Meanwhile, Spesh and I had started Loöq Records. While the Trip ‘n Spin collective had been a fun ride, we wanted a real business entity through which we could exercise complete artistic and financial control. Each release was a logistical and financial struggle, as we learned the ins and outs of mastering, jacket production, 4-color film, shipping and warehouse logistics, and getting paid from incommunicado distributors.
The support from Digweed gave us a real boost, both in terms of morale and also on the business side — we received licensing offers from Bedrock (John’s label) and a few other UK labels.

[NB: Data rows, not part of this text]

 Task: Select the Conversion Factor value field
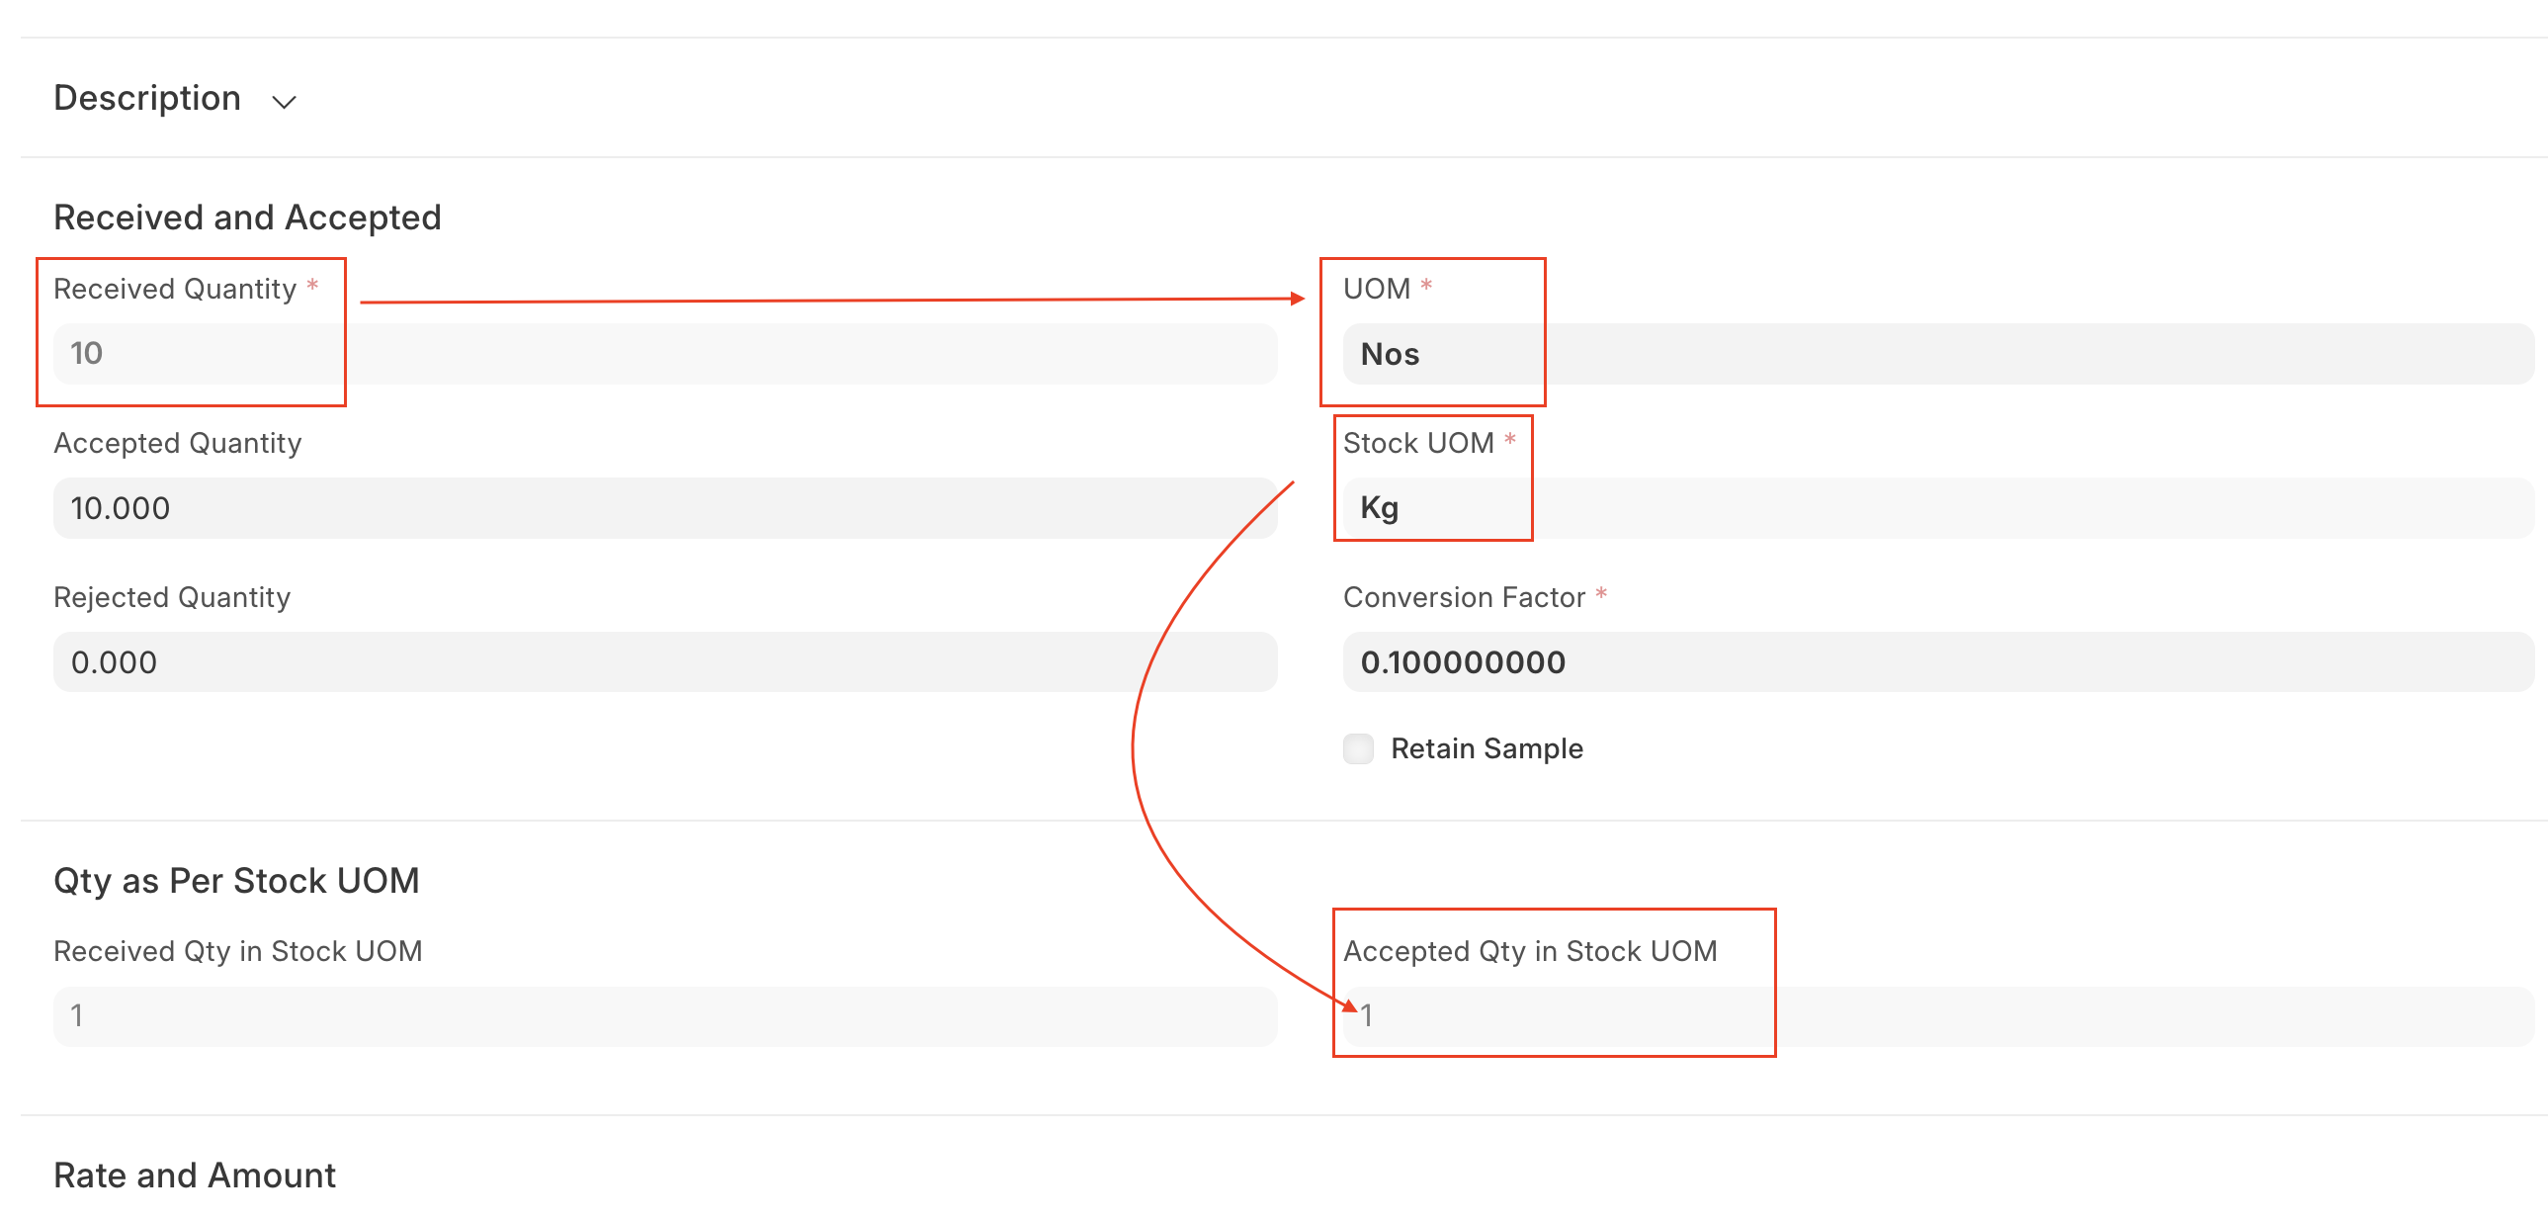1937,662
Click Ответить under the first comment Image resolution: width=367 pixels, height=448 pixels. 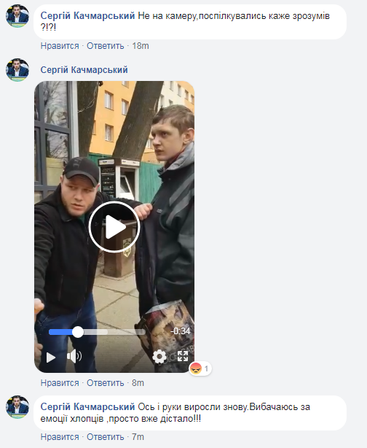pos(106,46)
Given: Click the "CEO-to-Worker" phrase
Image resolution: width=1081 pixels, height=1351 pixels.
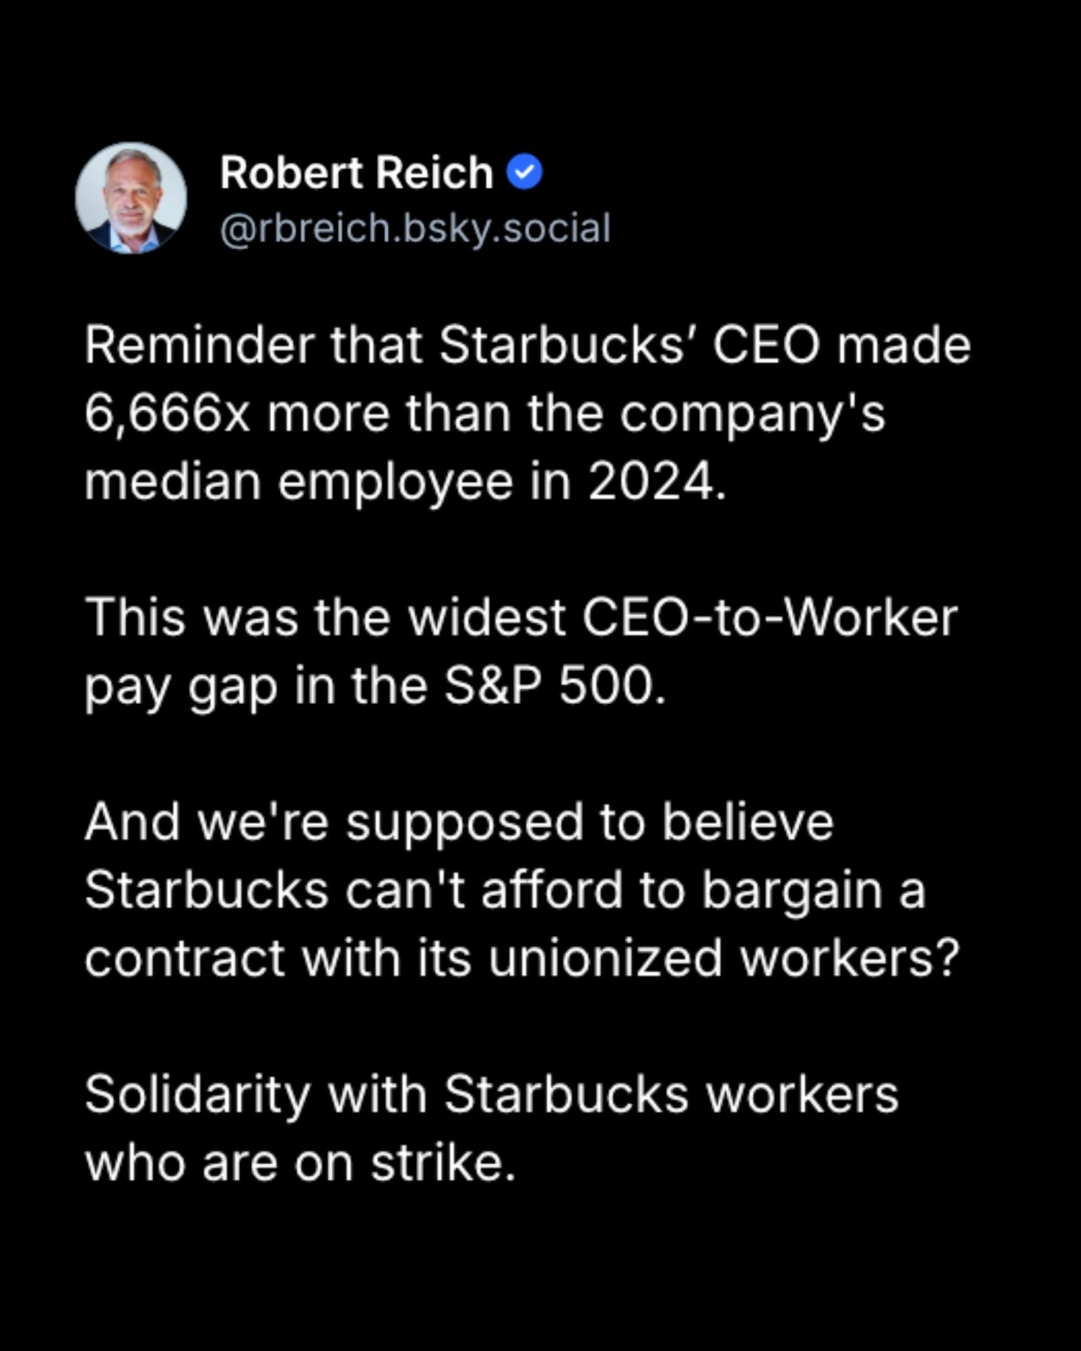Looking at the screenshot, I should tap(769, 618).
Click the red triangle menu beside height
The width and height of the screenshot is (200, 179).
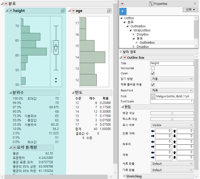coord(11,11)
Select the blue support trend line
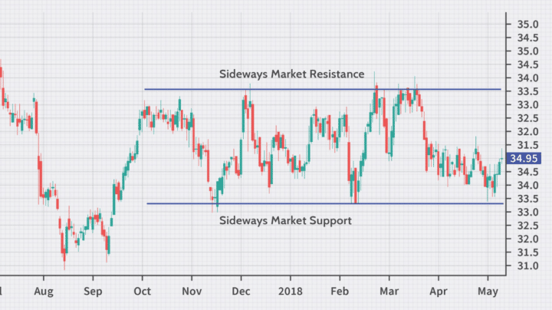This screenshot has width=552, height=310. coord(322,203)
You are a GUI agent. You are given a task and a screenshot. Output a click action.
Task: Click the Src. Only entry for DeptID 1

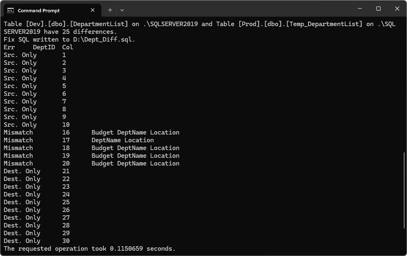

Also, we got a little famous, which was nice. Previously, we hadn’t even been acknowledged in the insular San Francisco funky house scene. Now we were big in the UK. Take that, Haight Street!
Over the next few years, with the help of fresh-out-of-college Jackie von Treskow, and later our friend Megan James (when Jackie flew off to London for awhile) we continued to release records. We put out the music of San Francisco producers who we considered to be innovative and ahead of the curve, including tracks from Kylen Campbell (The Activity), Brian Cox (Telemetry), Galen Butler (Shakatura), and Reza (Dirtyhertz). Our first international artist was Jamie Stevens (of Infusion, from Australia), followed soon after by Matt Phillips (Piece Process, from Northern Ireland).
While we had often felt “outside” the music scene, San Francisco finally learned to love us. Our weekly party Qoöl at 111 Minna (an “electronic music happy hour”) became ridiculously popular. Lines started to curl around the block, and the fire department swung by on a regular basis to make sure we weren’t going to pack the place too tight and cause the next disco inferno.
It was as if we had invented sliced bread.
Good thing, too, because at the time, Loöq Records was hemorrhaging money like the U.S. Congress. Our weekly event supported our music label habit. Producing vinyl records was crazy expensive, and we rarely moved enough units to break even. I think we lost one or two grand per release for ten years (fortunately, our release schedule was pretty slow).
Things turned around financially for the label with some high profile licensing deals. Spesh and I wrote some tracks for Konami’s world-famous game Dance Dance Revolution (here’s one of the trance remixes we did for the game, if you think you can handle it). Our friend Kevin Knapp (hey Kev — you need to update your site) introduced us to some Hollywood music supervisors, and soon some music from Loöq was showing up on shows like CSI.
Somehow, despite our questionable business decisions, we’re still putting out music in 2011 (we let go of vinyl production and just release digitally now, which was emotionally difficult but good for the balance sheet). The Loöq roster now includes top notch talent from all over the world, and we couldn’t be more proud of our artists. Remarkably, we’ve reached a major milestone, our 100th release. We’ve wrangled some high-end remix talent from around the world to lend some interpretations of our (now classic?) track We Are Connected.